One day I found myself wanting to take on a custom Streamlit project to better understand the framework beyond simple buttons and tables. Luckily I also came across this pytorch neural style transfer demo around the same time: https://github.com/pytorch/examples/tree/master/fast_neural_style. This particular implementation gives strikingly good results (in my opinion). So I decided to create my own streamlit style transfer web app based on it.

The App

Lets take a look at the app itself. Here’s what you’ll see when you first open it:

As you can see it is totally intuitive. Just pick a style based on the paintings given and upload your image. Lets try one of Einstein in the Mosaic style:

Now click the ‘Create Style Transfer Image’ button to run the algorithm!
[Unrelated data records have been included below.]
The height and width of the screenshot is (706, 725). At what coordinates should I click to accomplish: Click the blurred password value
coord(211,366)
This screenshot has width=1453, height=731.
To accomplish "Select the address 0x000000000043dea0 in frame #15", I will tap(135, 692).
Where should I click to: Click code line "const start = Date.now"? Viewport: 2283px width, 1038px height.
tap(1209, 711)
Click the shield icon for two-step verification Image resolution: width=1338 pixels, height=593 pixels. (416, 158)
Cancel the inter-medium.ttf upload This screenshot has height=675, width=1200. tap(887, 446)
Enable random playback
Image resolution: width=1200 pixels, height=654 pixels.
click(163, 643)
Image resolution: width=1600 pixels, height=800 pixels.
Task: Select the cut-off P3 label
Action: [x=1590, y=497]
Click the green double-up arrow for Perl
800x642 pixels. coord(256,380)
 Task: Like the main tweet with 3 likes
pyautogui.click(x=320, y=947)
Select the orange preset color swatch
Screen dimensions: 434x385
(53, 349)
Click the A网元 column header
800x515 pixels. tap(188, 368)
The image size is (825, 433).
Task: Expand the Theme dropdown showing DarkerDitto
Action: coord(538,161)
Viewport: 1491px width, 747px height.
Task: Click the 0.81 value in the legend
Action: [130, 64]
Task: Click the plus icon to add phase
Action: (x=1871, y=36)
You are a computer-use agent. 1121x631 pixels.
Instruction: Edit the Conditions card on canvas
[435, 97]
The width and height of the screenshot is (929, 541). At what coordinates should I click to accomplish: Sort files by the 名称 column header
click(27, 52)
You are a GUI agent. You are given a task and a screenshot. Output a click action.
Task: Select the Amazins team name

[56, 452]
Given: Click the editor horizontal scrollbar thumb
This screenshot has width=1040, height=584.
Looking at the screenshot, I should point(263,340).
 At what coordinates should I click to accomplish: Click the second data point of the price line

And that’s it! Super easy! Speed will vary according to image size but any image under 2MB should be done in under a minute, depending on the power of your computer/internet speed if you’re using the colab. This one ran in a few seconds for me, as did most. Certainly far faster than any publicly available style transfer app.

Its so easy to use that I had time to play around with it. You can paint your dogs:

I especially like the results on old images. Sure, there are frameworks like deoldify that can restore old photos, but thats hardly any fun. Check out these results:

Took me longer to edit this collage than to run the A.I.

Can certainly see how one might prefer having paintings like this hanging up in the house over a plain old image.

Code wise the algorithm stores these images in the directory images/output-images and names them solely according to the style used so as to not clog up the directory. Can just right click and do ‘save image as’ to save the images straight from the streamlit app. But if you want to save them images in folder make sure to copy them before you use the same style again.

The Code

All the relevant code can be found on my github:

A colab demo was included for ease but it works best in a dedicated virtual environment. Open command prompt on a computer with Python 3.7+ installed and create a virtual environment:

py -m venv streamlitstyle

Then navigate to that directory: cd streamlitstyle and activate the venv using .\scripts\activate

Then simply download the repo and install the requirements using the requiremnts.txt I provided: pip install -r requirements.txt

A pytorch 1.7.1 download is also required. This can be done fairly simply following the instructions on https://pytorch.org/

Once all that is done you’re ready to run the program! Just use streamlit run streamlit_main.py and the app should open up in your browser at http://localhost:8501

Now just its just a simple interface!

And here’s a colab demo for ease of access for those that don’t have the requisite hardware.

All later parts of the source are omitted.